## Records for this exercise
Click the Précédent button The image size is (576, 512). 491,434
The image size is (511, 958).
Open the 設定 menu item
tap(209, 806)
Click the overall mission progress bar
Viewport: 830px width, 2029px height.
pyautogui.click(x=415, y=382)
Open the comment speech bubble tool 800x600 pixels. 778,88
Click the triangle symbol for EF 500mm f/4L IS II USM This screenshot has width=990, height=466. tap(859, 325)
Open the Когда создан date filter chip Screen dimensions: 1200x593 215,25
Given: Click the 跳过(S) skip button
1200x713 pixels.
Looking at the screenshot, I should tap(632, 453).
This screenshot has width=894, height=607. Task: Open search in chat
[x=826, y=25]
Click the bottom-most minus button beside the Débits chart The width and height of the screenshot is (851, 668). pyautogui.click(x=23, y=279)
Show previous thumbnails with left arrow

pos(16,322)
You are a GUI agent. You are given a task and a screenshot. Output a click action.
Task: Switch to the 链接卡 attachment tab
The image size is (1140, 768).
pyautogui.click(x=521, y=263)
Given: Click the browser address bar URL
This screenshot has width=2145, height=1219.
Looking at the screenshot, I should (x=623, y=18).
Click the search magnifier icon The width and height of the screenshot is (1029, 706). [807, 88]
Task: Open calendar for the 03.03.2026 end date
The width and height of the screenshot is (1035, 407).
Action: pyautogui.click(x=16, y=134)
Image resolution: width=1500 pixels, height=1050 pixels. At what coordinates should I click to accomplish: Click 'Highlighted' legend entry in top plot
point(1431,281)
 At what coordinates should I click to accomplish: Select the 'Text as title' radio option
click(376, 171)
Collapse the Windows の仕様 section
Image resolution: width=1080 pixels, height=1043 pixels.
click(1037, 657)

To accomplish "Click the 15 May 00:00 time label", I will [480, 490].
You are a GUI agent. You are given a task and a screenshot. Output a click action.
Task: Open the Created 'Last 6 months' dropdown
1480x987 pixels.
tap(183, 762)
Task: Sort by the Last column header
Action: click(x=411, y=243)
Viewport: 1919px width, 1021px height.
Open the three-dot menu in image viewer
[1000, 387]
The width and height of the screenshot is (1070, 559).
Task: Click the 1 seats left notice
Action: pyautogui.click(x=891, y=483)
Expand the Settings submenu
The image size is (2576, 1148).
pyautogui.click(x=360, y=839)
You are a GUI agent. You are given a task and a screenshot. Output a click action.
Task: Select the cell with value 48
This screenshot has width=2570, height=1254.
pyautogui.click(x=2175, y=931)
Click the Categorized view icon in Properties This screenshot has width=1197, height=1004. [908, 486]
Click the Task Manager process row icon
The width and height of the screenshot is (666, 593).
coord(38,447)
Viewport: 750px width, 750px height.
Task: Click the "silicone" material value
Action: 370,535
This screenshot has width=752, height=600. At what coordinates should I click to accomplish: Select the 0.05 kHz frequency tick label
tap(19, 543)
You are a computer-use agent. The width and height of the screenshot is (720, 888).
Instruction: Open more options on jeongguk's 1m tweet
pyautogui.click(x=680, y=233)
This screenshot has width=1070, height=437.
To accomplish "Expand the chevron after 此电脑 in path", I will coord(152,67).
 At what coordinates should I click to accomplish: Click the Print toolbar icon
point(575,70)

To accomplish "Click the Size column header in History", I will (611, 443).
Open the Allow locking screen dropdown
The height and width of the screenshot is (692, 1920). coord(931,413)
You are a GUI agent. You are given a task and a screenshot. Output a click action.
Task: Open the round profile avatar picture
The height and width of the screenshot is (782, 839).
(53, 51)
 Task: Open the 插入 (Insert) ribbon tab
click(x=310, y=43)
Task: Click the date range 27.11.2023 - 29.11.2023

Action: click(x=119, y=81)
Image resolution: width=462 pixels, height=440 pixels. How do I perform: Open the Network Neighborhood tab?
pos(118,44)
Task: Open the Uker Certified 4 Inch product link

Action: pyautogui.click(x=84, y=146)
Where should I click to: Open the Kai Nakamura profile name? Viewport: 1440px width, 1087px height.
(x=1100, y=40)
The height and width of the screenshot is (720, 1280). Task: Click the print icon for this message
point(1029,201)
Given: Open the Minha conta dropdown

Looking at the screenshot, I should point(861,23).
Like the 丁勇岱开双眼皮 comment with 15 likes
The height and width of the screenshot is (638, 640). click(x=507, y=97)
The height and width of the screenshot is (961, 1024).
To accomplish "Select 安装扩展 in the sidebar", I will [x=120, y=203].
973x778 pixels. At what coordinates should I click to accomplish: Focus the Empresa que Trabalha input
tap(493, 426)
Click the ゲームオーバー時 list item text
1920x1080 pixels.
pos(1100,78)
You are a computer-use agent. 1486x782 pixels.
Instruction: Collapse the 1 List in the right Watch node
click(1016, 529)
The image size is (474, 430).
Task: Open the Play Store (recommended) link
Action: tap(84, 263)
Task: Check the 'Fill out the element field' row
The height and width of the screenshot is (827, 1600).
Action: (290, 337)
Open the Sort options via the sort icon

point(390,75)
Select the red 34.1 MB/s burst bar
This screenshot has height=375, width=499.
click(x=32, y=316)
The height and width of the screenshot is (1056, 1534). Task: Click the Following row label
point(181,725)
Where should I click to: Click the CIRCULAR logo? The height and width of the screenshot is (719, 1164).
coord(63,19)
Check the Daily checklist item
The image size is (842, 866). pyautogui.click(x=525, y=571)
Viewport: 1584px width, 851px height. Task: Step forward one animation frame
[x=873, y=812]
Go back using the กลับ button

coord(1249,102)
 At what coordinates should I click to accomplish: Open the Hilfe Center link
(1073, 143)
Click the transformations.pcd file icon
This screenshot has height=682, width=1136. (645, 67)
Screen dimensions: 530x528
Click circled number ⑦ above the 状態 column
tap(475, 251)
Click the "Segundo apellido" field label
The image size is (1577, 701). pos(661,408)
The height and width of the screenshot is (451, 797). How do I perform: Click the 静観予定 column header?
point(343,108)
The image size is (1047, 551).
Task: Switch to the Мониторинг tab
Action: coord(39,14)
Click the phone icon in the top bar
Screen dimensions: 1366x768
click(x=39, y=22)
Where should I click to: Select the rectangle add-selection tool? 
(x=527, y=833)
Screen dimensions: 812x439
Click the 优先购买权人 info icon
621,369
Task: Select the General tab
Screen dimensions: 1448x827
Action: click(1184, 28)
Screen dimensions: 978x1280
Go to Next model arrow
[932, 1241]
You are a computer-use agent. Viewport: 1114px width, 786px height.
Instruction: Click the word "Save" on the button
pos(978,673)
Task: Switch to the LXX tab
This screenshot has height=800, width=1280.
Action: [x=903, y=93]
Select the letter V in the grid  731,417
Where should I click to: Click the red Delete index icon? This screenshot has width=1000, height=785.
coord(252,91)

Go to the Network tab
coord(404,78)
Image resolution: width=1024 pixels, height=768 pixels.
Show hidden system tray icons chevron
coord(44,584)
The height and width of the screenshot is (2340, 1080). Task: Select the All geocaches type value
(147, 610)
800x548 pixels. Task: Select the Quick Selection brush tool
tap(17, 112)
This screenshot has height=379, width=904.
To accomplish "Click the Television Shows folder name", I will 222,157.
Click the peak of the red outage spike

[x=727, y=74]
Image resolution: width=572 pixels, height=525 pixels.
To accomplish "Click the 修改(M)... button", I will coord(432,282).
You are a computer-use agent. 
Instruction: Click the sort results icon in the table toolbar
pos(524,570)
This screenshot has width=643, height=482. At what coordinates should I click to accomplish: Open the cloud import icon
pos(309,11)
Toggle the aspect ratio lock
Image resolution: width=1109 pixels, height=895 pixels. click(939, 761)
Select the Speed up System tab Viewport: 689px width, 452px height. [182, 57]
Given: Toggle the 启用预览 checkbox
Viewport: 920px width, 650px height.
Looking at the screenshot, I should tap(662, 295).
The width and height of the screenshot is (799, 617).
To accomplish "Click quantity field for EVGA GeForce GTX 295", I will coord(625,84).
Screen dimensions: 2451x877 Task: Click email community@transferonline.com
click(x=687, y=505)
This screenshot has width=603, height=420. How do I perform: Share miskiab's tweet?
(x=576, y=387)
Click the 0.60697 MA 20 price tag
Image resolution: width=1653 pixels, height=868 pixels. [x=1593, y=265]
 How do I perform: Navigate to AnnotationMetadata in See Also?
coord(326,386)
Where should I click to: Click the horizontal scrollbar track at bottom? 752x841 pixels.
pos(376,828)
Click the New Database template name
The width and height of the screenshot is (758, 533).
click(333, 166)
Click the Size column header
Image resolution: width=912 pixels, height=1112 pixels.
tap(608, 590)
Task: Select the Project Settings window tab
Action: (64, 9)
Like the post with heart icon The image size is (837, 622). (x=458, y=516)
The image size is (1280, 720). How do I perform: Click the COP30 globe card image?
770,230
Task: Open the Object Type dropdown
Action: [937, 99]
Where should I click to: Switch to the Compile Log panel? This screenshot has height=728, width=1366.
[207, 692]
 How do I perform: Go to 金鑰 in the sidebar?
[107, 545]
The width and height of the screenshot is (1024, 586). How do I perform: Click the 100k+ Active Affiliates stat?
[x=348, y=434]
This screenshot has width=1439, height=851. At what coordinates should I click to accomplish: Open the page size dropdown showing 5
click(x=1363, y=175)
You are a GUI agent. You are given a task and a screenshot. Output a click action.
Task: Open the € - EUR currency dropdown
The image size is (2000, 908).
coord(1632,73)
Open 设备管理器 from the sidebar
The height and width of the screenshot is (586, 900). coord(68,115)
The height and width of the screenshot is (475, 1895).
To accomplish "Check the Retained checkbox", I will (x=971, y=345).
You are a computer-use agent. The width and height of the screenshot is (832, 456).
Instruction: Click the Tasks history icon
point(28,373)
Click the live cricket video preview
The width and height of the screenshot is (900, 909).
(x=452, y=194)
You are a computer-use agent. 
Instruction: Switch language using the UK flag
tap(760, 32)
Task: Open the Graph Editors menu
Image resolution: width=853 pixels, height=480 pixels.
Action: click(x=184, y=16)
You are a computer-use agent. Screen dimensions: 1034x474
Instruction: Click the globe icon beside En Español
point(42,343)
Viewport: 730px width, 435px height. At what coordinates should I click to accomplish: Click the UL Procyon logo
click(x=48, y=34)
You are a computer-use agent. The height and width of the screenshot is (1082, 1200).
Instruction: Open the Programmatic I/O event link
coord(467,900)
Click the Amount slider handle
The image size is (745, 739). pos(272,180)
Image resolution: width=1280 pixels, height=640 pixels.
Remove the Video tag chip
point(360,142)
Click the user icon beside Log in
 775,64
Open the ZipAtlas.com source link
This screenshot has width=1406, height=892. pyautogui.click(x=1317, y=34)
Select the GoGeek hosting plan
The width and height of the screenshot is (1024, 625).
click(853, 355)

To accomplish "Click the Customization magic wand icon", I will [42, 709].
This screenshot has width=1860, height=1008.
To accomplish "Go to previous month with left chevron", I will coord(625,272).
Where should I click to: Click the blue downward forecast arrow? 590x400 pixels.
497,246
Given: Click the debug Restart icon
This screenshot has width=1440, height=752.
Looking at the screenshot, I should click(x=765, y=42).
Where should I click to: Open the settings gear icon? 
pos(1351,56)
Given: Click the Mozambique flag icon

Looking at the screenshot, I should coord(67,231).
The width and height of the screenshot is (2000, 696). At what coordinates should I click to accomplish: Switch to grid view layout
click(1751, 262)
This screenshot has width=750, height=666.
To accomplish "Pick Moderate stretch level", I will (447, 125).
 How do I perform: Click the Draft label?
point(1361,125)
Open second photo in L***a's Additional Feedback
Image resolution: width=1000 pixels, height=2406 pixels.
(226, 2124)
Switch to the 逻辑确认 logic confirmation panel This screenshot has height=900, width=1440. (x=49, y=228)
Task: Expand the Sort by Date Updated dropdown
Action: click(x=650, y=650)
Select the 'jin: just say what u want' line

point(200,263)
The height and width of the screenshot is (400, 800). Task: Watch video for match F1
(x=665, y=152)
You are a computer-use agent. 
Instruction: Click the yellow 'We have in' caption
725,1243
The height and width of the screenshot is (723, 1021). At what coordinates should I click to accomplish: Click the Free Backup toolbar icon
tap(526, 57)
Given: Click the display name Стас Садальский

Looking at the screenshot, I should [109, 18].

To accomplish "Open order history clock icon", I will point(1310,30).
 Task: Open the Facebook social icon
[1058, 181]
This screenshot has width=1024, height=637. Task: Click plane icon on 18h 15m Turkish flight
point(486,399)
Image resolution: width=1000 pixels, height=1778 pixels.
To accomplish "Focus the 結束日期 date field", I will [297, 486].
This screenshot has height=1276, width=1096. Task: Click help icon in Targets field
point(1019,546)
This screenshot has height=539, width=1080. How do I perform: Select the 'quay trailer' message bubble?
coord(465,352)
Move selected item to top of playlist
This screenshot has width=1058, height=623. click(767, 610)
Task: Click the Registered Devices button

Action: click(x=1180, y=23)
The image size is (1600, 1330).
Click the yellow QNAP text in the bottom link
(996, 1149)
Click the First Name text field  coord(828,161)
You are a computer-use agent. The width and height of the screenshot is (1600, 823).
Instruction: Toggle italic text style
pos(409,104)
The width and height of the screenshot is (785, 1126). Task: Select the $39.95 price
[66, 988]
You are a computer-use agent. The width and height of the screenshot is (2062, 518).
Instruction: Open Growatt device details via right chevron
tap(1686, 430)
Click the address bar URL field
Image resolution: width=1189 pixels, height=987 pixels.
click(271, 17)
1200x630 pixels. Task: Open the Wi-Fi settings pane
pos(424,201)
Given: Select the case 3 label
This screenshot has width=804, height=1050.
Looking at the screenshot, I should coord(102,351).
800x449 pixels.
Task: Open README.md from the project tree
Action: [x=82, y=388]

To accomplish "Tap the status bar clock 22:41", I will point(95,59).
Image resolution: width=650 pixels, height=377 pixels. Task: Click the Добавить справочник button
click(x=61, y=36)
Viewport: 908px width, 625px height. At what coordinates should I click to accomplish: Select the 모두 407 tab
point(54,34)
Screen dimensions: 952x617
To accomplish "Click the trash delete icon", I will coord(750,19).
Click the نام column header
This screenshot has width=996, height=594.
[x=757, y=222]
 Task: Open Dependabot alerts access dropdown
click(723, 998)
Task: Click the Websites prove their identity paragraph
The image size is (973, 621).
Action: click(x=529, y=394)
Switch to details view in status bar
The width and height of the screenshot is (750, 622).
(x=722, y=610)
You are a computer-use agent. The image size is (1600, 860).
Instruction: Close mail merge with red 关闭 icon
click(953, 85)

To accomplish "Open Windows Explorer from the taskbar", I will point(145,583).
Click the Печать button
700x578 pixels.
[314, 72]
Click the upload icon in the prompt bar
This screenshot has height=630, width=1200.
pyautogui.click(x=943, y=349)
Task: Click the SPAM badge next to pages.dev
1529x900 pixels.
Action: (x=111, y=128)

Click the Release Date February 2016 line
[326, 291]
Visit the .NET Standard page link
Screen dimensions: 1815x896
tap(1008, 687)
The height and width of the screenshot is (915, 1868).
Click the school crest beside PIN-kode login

## What is being asked
Search the data for "status". Copy each line that has it.

## Response to this exercise
To accomplish "Tap the status bar clock 22:41", I will point(95,59).
Switch to details view in status bar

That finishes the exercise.